G 4.2 Ausfall interner Versorgungsnetze

Es gibt in einem Gebäude eine Vielzahl von Netzen, die der Ver- und Entsorgung und somit als Basis für alle Geschäftsprozesse einer Institution einschließlich der IT dienen. Der Ausfall von Versorgungsnetzen wie:

  • Strom,
  • Telefon und
  • Kühlung

kann eine Vielzahl von Aufgaben beeinträchtigen. Ein solcher Ausfall kann aber auch zu einer sofortigen Störung des IT-Betriebs führen. Demgegenüber kann es bei Ausfall in den Bereichen:

  • Heizung bzw. Lüftung,
  • Wasser,
  • Löschwasserspeisungen,
  • Abwasser,
  • Rohrpost,
  • Gas,
  • Melde- und Steueranlagen (Einbruch, Brand, Hausleittechnik) und
  • Sprechanlagen

unter Umständen zu zeitverzögerten Störungen kommen.

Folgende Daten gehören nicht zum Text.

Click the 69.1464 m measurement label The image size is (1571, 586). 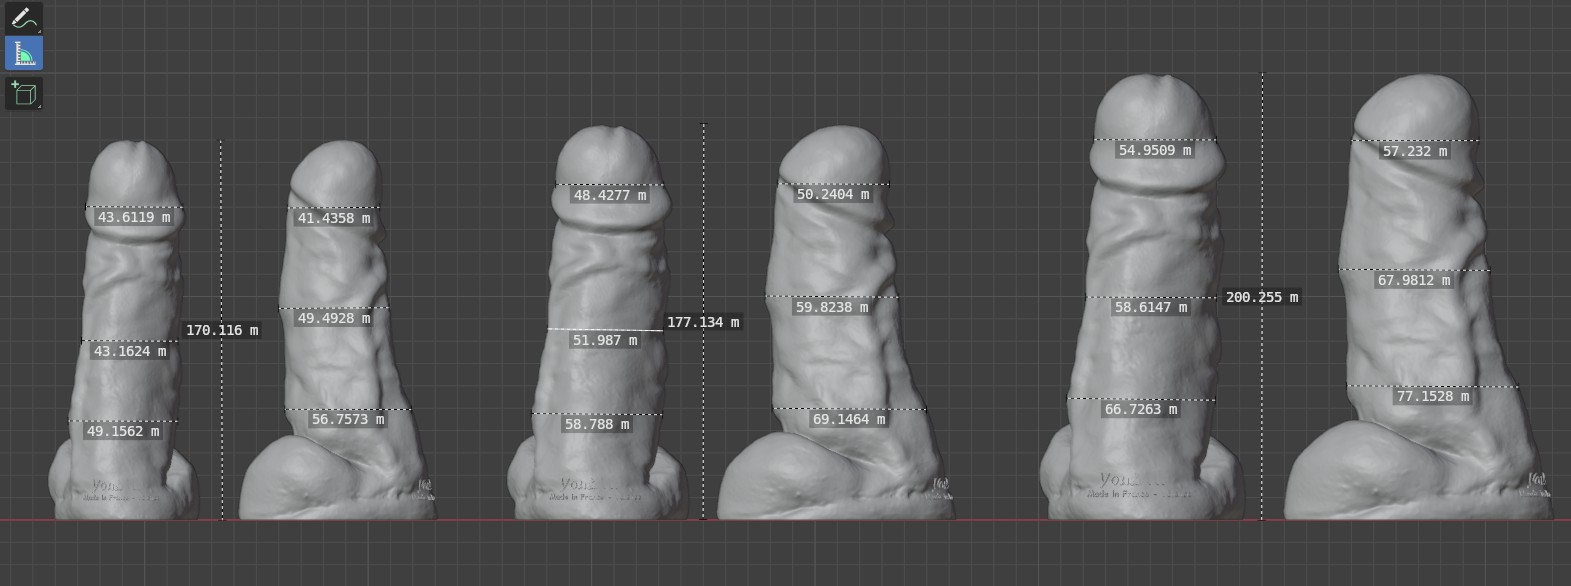pyautogui.click(x=848, y=419)
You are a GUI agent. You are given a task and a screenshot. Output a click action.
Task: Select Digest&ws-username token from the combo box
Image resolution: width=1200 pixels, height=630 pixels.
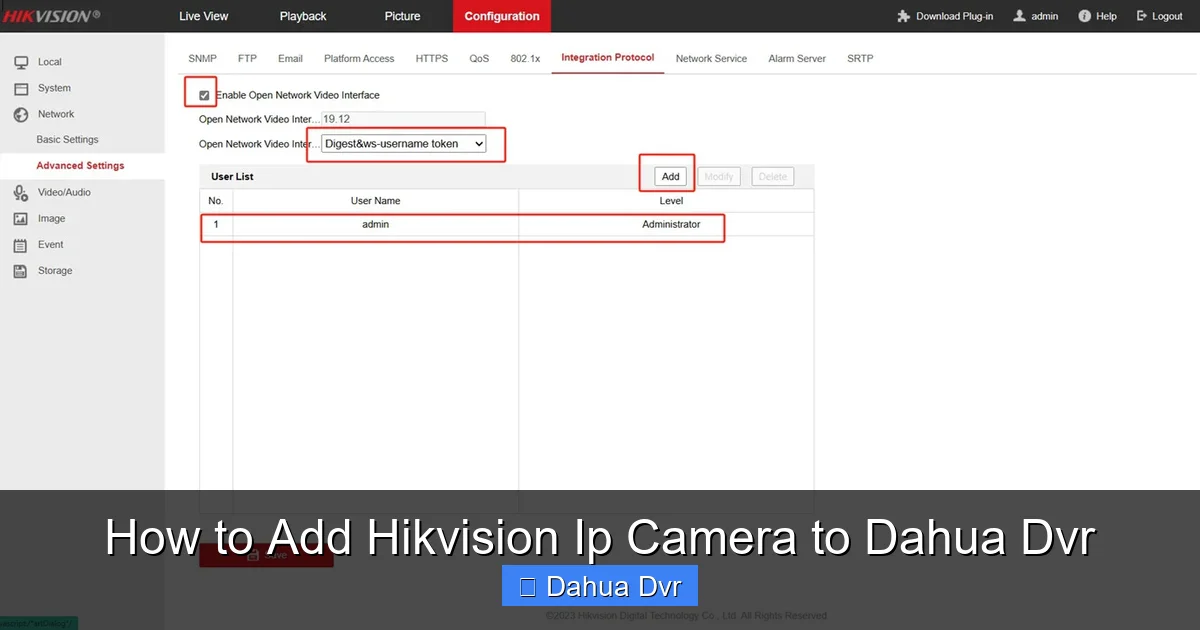pos(400,143)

Die Netze sind in unterschiedlich starker Weise voneinander abhängig, so dass sich Betriebsstörungen in jedem einzelnen Netz auch auf andere auswirken können.

Beispiele:

  • Der Ausfall der Stromversorgung wirkt nicht nur auf die IT direkt, sondern auch auf alle anderen Netze, die mit elektrisch betriebener Steuer- und Regeltechnik ausgestattet sind. Selbst in Abwasserleitungen sind unter Umständen elektrische Hebepumpen vorhanden.
  • Der Ausfall der Wasserversorgung beeinträchtigt eventuell die Funktion von Klimaanlagen.
  • Ein länger anhaltender Stromausfall führte im Backup-Rechenzentrum eines Hosting-Dienstleisters zum Totalausfall mehrerer Speichersysteme. Ursache war, dass die Klimatechnik nicht an die Netzersatzversorgung (NEA) angeschlossen war und keine adäquate Fernüberwachung der versorgenden Technik des RZ aufgebaut war. So liefen die IT-Systeme über NEA-Versorgung ohne Kühlluftkreislauf weiter. Mehrere hundert Festplatten mussten so als Totalschaden ausgetauscht werden.